La Prealpina - 22/05/2020

Ben 46 Comuni (nella tabella accanto) di frontiera, e la Comunità Montana Valli del Verbano, stanno ricevendo in queste ore oltre 24 milioni di euro dei ristorni per i lavoratori residenti nei Comuni ma impiegati in Svizzera. A ricevere maggiori fondi, perché ha un più alto numero di frontalieri, è
Luino ma anche altri Comuni sul Verbano hanno incassato cifre importanti. A dare l’an nuncio ieri è stato il senatore varesino del Pd Alessandro Alfieri che, nelle settimane scorse, aveva chiesto al Governo di anticipare questo versamento annuale non a fine luglio, come in precedenza, ma subito, visti i
bisogni contingenti del territorio.

In pressing su tale richiesta sono andati, oltre al presidente dell’Associazione Comuni di Frontiera, Massimo Mastromarino, anche i due presidenti delle comunità Montane della provincia, Simone Castoldi e
Paolo Sartorio, insieme ai sindaci.
Come detto, Luino porterà in cassa 2,6 milioni di euro, una cifra, quella destinata all’Amministrazione guidata dal sindaco Andrea Pellicini, che è la
più alta di tutta la provincia. «È un’ottima notizia – dice il primo cittadino di Palazzo Serbelloni – che conferma quanto, con un certo ottimismo, avevamo
previsto in bilancio. Abbiamo infatti 100mila euro in più per investimenti.
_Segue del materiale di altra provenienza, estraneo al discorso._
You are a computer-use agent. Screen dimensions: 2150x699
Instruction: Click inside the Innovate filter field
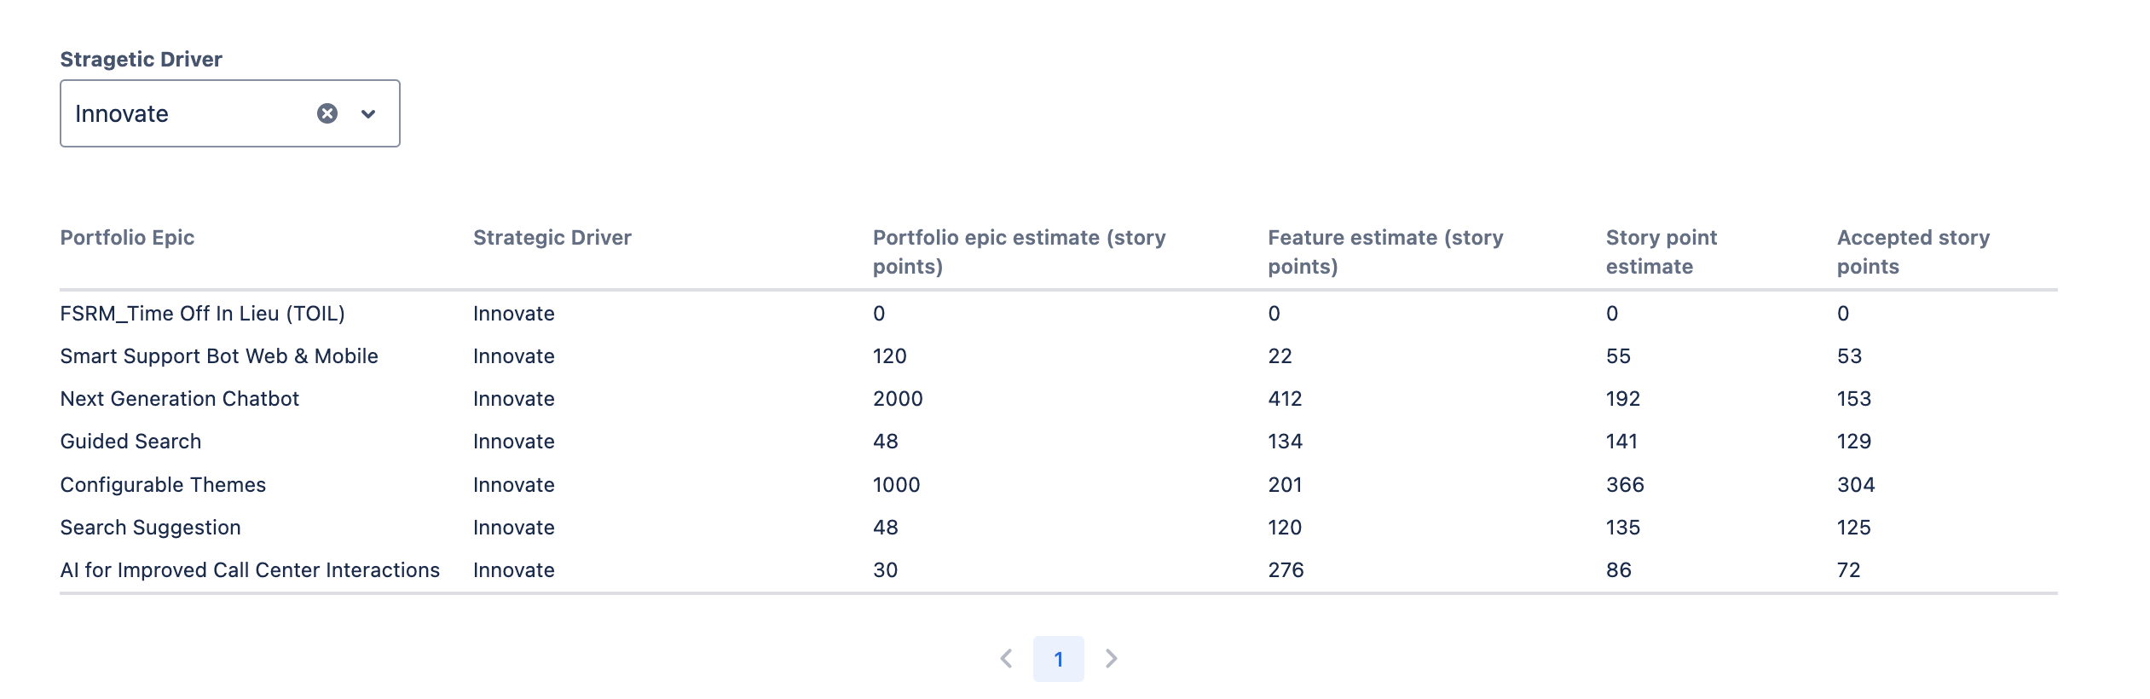(x=188, y=113)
Grazie ai ristorni potremo eseguire opere fondamentali in tema di infrastrutture viarie e di edilizia scolastica, oltre a completare opere di riqualificazione del centro cittadino e delle frazioni».
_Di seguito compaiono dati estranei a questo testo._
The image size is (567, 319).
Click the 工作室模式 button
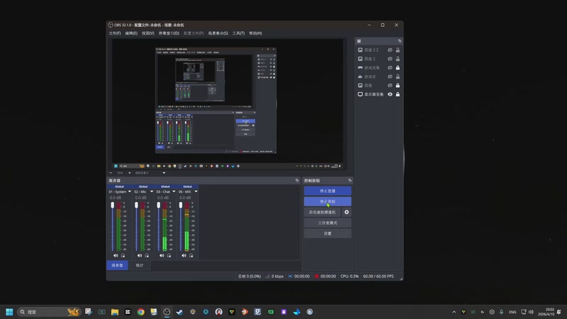click(327, 223)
Oltre 400 mila euro vanno a Maccagno con Pino e Veddasca. «Riuscire ad arrivare in questo momento dell’anno con la certezza di avere i trasferimenti dei frontalieri – dice il sindaco Fabio Passera – è una
grande cosa, soprattutto in tema di programmazione». Spiega infatti che un conto è fare una stima del gettito a spanne per poi magari accertare che,
una volta arrivati, i soldi non sono quelli, ed un conto è avere oggi quella cifra, con un bilancio previsionale ancora da fare.
«Esprimo soddisfazione e ringrazio Massimo Mastromarino per il suo impegno, tutti gli attori che hanno permesso di arrivare a questa conclusione ed anche la Svizzera, che ha dimostrato di comprendere come i
fondi siano utili ai Comuni di frontiera».

Germignaga ha ricevuto oltre 687 mila euro. «L’arrivo in tempi così anticipati di questi ristorni – dice il sindaco Marco Fazio – è una notizia ottima: possiamo anche attivare interventi legati all’emergenza e ringrazio i nostri rappresentanti istituzionali».